Supplied passage
□ □ □ □
In Colonial America, the Puritans of New England disapproved of Christmas. Celebration was outlawed in Boston from 1659 to 1681. At the same time, Christian residents of Virginia and New York observed the holiday freely. Pennsylvania German Settlers, pre-eminently the Moravian settlers of Bethlehem, Nazareth and Lititz in Pennsylvania and the Wachovia Settlements in North Carolina, were enthusiastic celebrators of Christmas. The Moravians in Bethlehem had the first Christmas trees in America as well as the first Nativity Scenes. Christmas fell out of favor in the United States after the American Revolution, when it was considered an English custom.[35] George Washington attacked Hessian mercenaries on Christmas during the Battle of Trenton in 1777. (Christmas being much more popular in Germany than in America at this time.) By the 1820s, sectarian tension had eased and British writers, including William Winstanly, began to worry that Christmas was dying out. These writers imagined Tudor Christmas as a time of heartfelt celebration, and efforts were made to revive the holiday. Charles Dickens's book A Christmas Carol, published in 1843, played a major role in reinventing Christmas as a holiday emphasizing family, goodwill, and compassion as opposed to communal celebration and hedonistic excess.[36] In America, interest in Christmas was revived in the 1820s by several short stories by Washington Irving which appear in his The Sketch Book of Geoffrey Crayon and "Old Christmas", and by Clement Clarke Moore's 1822 poem A Visit From St. Nicholas (popularly known by its first line: Twas the Night Before Christmas).[37] Irving's stories depicted harmonious warm-hearted holiday traditions he claimed to have observed in England. Although some argue that Irving invented the traditions he describes, they were widely imitated by his American readers. The poem A Visit from Saint Nicholas popularized the tradition of exchanging gifts and seasonal Christmas shopping began to assume economic importance.[38] In reaction, this also started the cultural conflict of the holiday's spiritualism and its commercialism that some see as corrupting the holiday. In her 1850 book "The First Christmas in New England", Harriet Beecher Stowe includes a character who complains that the true meaning of Christmas was lost in a shopping spree.[39] Christmas was declared a United States Federal holiday in 1870, signed into law by President Ulysses S. Grant.
□ □ □ □
Problems
• 1. In the passage on the history of Christmas, during which years was celebrating Christmas outlawed in Boston?
• 2. Pick up the passage on the history of Christmas after its last sentence and keep writing it.

Data excerpts
□ □ □ □
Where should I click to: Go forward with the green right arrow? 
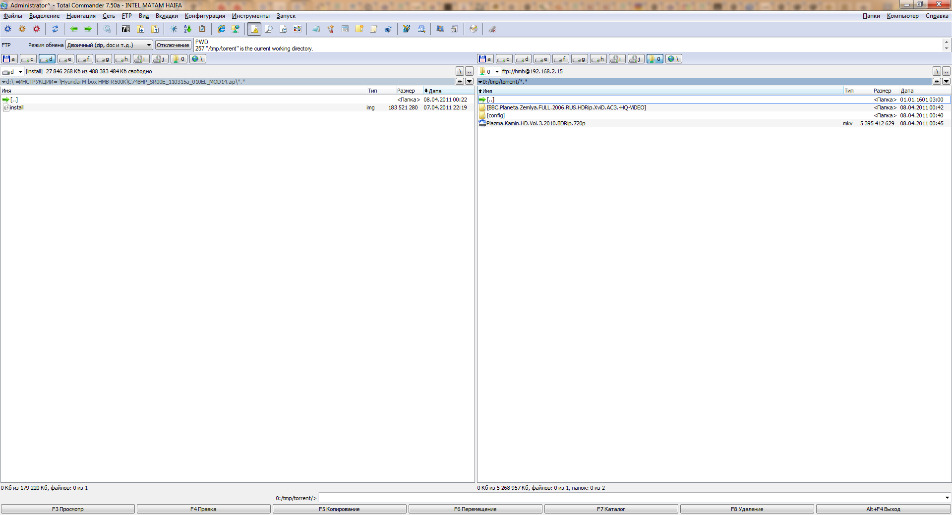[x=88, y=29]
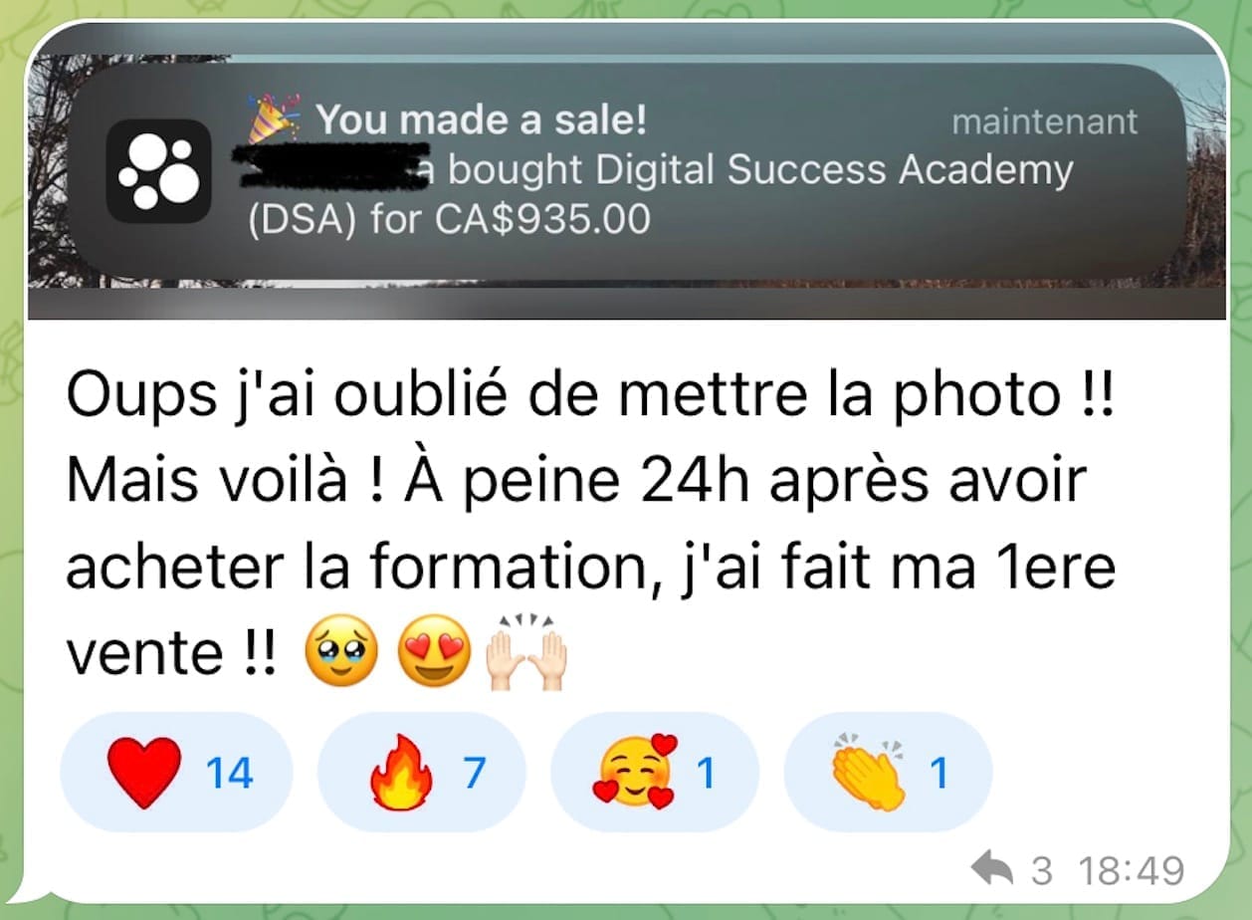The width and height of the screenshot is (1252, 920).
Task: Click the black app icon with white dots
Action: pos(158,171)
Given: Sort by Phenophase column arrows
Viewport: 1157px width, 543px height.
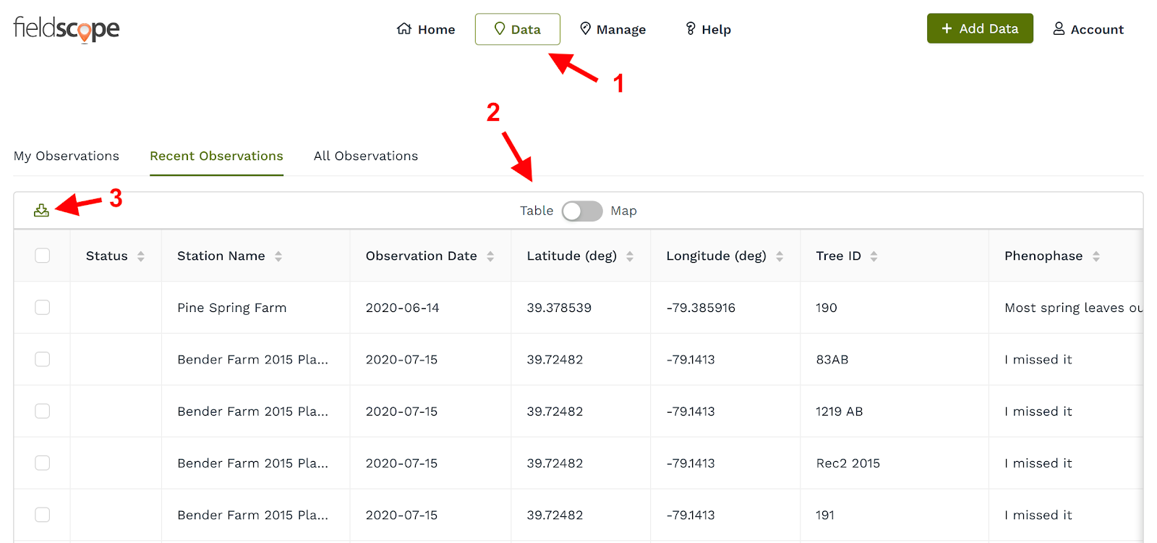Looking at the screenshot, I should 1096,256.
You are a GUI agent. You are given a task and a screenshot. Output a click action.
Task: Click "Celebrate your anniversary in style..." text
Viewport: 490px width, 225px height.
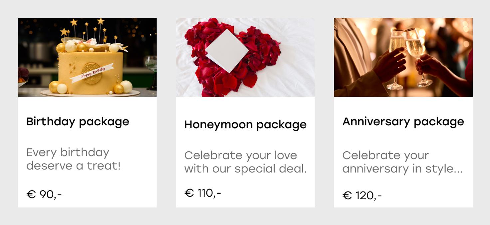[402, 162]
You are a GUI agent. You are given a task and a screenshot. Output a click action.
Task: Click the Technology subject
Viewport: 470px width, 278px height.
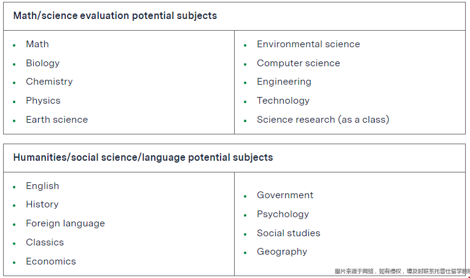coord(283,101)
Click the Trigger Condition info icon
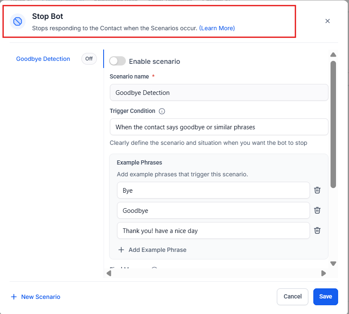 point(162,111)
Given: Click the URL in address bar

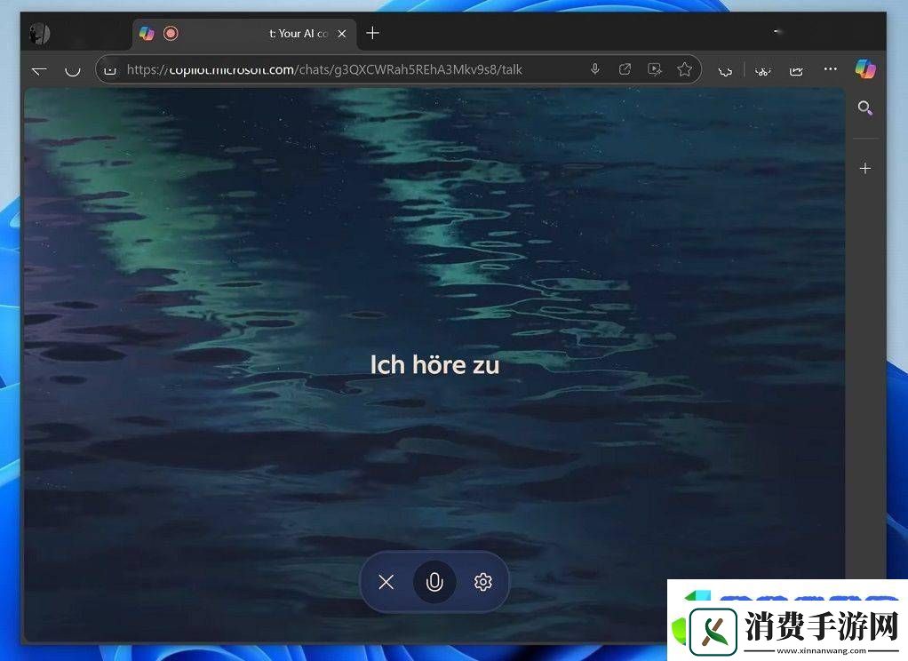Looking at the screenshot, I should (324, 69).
□ □ □ □
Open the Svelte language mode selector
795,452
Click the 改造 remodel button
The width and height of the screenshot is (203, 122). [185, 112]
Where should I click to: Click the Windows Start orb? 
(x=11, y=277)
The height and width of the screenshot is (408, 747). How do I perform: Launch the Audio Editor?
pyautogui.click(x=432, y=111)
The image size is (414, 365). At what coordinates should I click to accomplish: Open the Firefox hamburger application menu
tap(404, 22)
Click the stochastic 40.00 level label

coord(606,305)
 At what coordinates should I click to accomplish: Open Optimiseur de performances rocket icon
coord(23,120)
□ □ □ □
Results for the exercise
• 1. From 1659 to 1681.

• 2.
Nativity of Jesus
The Nativity of Jesus refers to the Christian belief that the Messiah was born to the Virgin Mary. The story of Christmas is based on the biblical accounts given in the Gospel of Matthew, namely Matthew 1:18-Matthew 2:12 and the Gospel of Luke, specifically Luke 1:26-Luke 2:40. According to these accounts, Jesus was born to Mary, assisted by her husband Joseph, in the city of Bethlehem. According to popular tradition, the birth took place in a stable, surrounded by farm animals, though neither the stable nor the animals are mentioned in the Biblical accounts. However, a manger is mentioned in Luke 2:7 where it states "She wrapped him in cloths and placed him in a manger, because there was no room for them in the inn." Early iconographic representations of the nativity placed the stable and manger within a cave (located, according to tradition, under the Church of the Nativity in Bethlehem). Shepherds from the fields surrounding Bethlehem were told of the birth by an angel, and were the first to see the child.[40] Many Christians believe that the birth of Jesus fulfilled prophecies from the Old Testament.[41]
Remembering is a central way that Christians celebrate Christmas. There is a very long tradition of the Nativity of Jesus in art. The Eastern Orthodox Church practices the Nativity Fast in anticipation of the birth of Jesus, while much of the Western Church celebrates Advent. In some Christian denominations, children perform plays re-telling the events of the Nativity, or sing carols that reference the event. Some Christians also display a small re-creation of the Nativity, known as a Nativity scene or crib, in their homes, using figurines to portray the key characters of the event. Live Nativity scenes and tableaux vivants are also performed, using actors and live animals to portray the event with more realism.[42]
Nativity scenes traditionally include the Three Wise Men, Balthazar, Melchior, and Caspar, and who are said to have followed a star, known as the Star of Bethlehem, and arrive at his birth. [43] However, this conflicts with Biblical accounts in that their names and number are never mentioned nor is their arrival at his birth. (Matt. 2:7–8, 16). Likewise, the Bible makes no mention of farm animals, though their presence might be inferred because Mary laid her baby in a manger.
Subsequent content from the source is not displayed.